Joined by fellow members, Council Speaker Christine Quinn is taking steps to wage legal action against the Bloomberg administration’s controversial plan to lease city Housing Authority property for new real estate development.

On Monday, the council’s Committee on Public Housing adopted a resolution, co-sponsored by Quinn, that urges the speaker to challenge on legal grounds the call for development ideas that the New York City Housing Authority (NYCHA) issued earlier this year as part of its so-called land-lease plan.

Mayor Bloomberg has championed the development agenda as a way to bring in funds for the financially strained New York City Housing Authority, whose government-owned projects are home to about 400,000 low-income New Yorkers.

A parking lot at Manhattan's Frederick Douglass Houses, slated as a development site under a New York City Housing Authority plan. Photo: Sebastien Malo

A parking lot at Manhattan’s Frederick Douglass Houses, slated as a development site under a New York City Housing Authority plan. Photo: Sebastien Malo

The resolution authorizes the City Council to bring or join in a legal case to be filed against NYCHA, either as a plaintiff or via a friend-of-the-court brief. While the resolution is not technically required in order for the council to take legal action, members typically vote on whether to approve involvement in lawsuits.

The Legal Aid Society, which began providing legal counsel to residents in affected housing projects earlier this year, confirms that it intends to file a lawsuit in connection with the Housing Authority’s move to develop the sites.

“As we know some advocates may file a case, so we’ll take a look,” said councilwoman Rosie Mendez, who heads the Committee on Public Housing. “If it’s appropriate for us to join their case then we’ll do that.”

Added Mendez, “If it’s more appropriate for us to join our own litigation, then we’ll do that.”

The resolution now goes to a vote before the full City Council at its meeting on Wednesday.

Under the Bloomberg administration’s public housing land development plan, real estate firms would lease sites within eight Manhattan developments for 99 years and build at least 4,300 new market-rate apartments there.
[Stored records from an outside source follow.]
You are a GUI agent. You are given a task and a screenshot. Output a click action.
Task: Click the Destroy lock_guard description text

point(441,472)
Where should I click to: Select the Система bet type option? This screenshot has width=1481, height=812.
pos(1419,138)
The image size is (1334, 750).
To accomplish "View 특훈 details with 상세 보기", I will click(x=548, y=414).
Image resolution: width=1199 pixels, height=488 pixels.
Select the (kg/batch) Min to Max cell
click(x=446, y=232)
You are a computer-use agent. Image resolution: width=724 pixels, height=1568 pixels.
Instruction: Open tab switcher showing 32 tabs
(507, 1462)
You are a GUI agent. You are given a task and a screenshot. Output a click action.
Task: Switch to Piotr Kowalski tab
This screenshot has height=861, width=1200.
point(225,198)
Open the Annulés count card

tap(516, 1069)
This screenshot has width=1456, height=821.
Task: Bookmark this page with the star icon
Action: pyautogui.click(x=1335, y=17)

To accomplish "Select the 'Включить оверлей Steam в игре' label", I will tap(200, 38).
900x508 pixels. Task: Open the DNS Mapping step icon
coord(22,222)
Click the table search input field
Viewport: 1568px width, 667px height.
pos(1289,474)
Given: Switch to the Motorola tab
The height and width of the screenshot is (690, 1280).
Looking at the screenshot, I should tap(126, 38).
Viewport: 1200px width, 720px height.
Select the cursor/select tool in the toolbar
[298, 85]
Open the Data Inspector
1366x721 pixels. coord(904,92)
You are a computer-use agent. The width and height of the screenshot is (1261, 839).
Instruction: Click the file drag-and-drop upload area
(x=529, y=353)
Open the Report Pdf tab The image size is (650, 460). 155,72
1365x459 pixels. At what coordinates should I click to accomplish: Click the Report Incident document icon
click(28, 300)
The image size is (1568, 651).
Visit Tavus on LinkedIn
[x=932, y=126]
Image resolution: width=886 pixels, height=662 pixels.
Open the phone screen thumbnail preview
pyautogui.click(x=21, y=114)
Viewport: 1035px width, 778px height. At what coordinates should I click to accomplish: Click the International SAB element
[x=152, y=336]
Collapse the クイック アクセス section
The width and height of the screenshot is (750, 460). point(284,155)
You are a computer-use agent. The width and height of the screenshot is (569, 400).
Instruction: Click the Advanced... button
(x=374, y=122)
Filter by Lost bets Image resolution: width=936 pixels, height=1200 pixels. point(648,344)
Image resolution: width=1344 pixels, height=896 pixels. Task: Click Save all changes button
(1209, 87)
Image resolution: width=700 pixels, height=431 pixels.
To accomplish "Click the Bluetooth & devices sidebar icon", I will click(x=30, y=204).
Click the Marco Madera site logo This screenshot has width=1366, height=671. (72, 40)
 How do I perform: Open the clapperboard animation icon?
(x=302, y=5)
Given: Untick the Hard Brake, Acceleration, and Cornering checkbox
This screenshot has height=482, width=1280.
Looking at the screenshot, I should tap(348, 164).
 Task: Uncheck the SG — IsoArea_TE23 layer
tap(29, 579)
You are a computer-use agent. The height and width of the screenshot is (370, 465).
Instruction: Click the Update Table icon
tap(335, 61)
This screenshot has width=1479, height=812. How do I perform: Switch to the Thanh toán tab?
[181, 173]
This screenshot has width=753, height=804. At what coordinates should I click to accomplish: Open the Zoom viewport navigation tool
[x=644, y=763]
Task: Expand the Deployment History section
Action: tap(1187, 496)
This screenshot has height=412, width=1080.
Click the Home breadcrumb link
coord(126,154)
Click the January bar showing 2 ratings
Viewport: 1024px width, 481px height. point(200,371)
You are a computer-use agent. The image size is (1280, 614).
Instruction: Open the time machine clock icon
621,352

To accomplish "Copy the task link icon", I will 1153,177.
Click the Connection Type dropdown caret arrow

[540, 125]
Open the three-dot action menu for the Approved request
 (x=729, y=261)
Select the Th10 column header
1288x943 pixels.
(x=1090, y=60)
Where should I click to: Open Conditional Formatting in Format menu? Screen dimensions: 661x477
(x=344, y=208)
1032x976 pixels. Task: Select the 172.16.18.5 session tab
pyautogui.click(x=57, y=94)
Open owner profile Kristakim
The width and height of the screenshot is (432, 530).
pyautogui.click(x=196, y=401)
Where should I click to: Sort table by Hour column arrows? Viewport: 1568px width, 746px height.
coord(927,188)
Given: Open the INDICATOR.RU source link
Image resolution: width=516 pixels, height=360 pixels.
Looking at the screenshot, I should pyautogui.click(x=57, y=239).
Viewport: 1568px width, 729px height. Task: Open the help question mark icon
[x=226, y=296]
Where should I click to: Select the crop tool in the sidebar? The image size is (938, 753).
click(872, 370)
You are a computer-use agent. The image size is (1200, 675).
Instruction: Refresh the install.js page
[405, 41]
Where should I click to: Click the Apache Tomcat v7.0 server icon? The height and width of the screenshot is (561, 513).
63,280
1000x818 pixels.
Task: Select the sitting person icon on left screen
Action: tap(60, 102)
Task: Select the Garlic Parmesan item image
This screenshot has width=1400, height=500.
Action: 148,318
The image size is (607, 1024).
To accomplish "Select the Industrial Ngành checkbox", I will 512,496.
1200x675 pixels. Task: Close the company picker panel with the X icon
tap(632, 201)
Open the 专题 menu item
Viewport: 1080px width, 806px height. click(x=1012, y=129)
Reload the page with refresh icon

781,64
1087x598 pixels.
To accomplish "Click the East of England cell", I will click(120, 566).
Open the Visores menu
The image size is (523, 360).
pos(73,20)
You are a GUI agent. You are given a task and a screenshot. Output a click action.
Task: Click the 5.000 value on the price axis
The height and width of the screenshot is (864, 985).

That would bring in a projected $30 to $50 million in annual revenue, according to NYCHA, but the proposal has prompted objections from tenants’ rights advocates wary of gentrification and other consequences.

The maneuver to block the development plan keeps alive a campaign cause championed by Quinn and other mayoral candidates in the Democratic primary. That includes nominee Bill de Blasio, currently commanding a significant lead in the polls, who has said he would drop the NYCHA development plan if elected mayor.

Quinn’s 11th-hour gambit to halt a development scheme widely assumed to be dead puzzled Julia Vitullo-Martin, a senior fellow at the Regional Plan Association who observes government’s role in real estate development.

“It does seem a little odd that the council is going after a moribund target,” she said.

At the same time, she added, development of the public housing sites ought to remain on the table. “Isn’t a new mayor entitled to consider a full range of options on NYCHA’s very serious financial problems?”

Quinn herself acknowledged the mayor’s plan was all but finished when the Bloomberg administration announced in August it was seeking non-binding “expressions of interest” from developers, not formal proposals. Submissions are due in November.

“This isn’t quite a white flag of surrender, but it’s pretty close,” Quinn said at the time.

The mayor’s office declined to comment on the City Council’s plans.

Councilmember Mendez said the actions of the speaker and of the public housing committee remained necessary to prevent the project from proceeding should de Blasio lose.

“The reality is we don’t know who the next mayor is going to be and we want the City Council to have a role in what happens in our public housing land,” Mendez said. “I’ve got no clue what a Joe Lhota would do.”